Dans le même esprit, l’épiphanie visuelle des arbres est indissociable de l’immensité transparente de l’espace, pourvu que l’œil se libère de ses a priori : « tu ne les vois / que dans l’espace heureux qu’ils rendent / visible ». Ce bonheur d’une « aura perpétuelle » n’exclut nullement les « ombres » : « bienvenues, les rebelles ». L’ouverture inconditionnelle est la condition d’une réception authentique de ces conversations : « Il faut tout demander aux arbres, / pudiques, prodigues, ils font mieux que répondre, // se concentrent, se dilatent, s’élèvent ». Recevoir leur parole, c’est se laisser toucher par « leurs souffles » généreux, par cette « haleine / qui nourrit le feu, elle est plus que le feu / brûlante, elle rayonne et tout rayonne, / rien ne pourra l’éteindre ». Le surgissement des arbres est don de soi gratuit (« ce n’est jamais à eux qu’ils pensent »), participation au rayonnement universel : « le jour se révèle en son cycle, la lumière / s’incarne, la chair s’illumine, // la nuit, la nuit sensible »…
Dès lors, leur contemplation entraîne une adhésion totale au monde, comme un embrassement : « être en accord, désirer ce qui / manque, qui est présent ». Les respecter (« Tu ne blesseras aucun arbre »), c’est retrouver le sens d’un contact accueillant et subtil : « touche-les d’une main aussi légère / que des mots » ; « nos doigts au moins, touchant l’écorce, perçoivent / ce qui, dessous, palpite, se précipite ». Les arbres invitent le poète à se fondre dans la croissance circulaire des éléments : « tu ne sais pas / ce que signifient commencer, finir, / ne pas finir ». Ce sont « nos hôtes » et nos maîtres, ils nous apprennent même à traverser la souffrance ; grâce à eux, les « blessures » deviennent « vives, vivantes » : « ils multiplient les verbes / en résistant à la torture, / quitte à se rompre, ils se réorientent ». Ils sont si « disponibles » que leur cortège incarne « le rythme » et « le lien » entre les êtres, entre les mots. Leur liberté les arrache aux redites, aux parcours préconçus : « eux n’ont nul besoin de traces,/ le pays, ils l’inventent ».

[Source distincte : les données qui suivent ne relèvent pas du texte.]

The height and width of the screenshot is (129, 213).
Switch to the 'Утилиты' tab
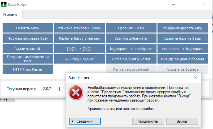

Cette vivacité empreinte d’équilibre — « l’art de l’éclat et de l’ensemble » — est rendue manifeste dans la première section (dont le titre est celui du livre entier) par la composition des textes. Ce sont tous des neuvains (comme dans la deuxième partie) mais la longueur des strophes varie (entre un et cinq vers). Il en résulte une impression de profusion limpide : « Partout, n’importe où, s’il y a des arbres, / deux seulement, nous entrons en forêt, / la dense, l’ardente, la transparente ». L’énumération (la virgule fluidifie le vers) et la répétition légèrement modifiée, comme celle des arbres qui se succèdent, « variante après variante », sont deux modalités remarquables de cet art poétique : « les murs s’embrasent, la beauté, l’insoumise, / se forme, se répand, se reforme » ; « le soleil levant, le soleil du soir » ; « l’arbre des arbres, l’inoubliable » ; « un temps tout le temps d’arbre »…
Et si, à notre tour, nous nous inspirions de ce rythme précaire, infini ? Et si nous devenions Le Messager des arbres ? « racines, humus, nuages, la sève / est l’un des noms de la vie qui ne cesse /de se refaire, la mort ne rivalise pas ».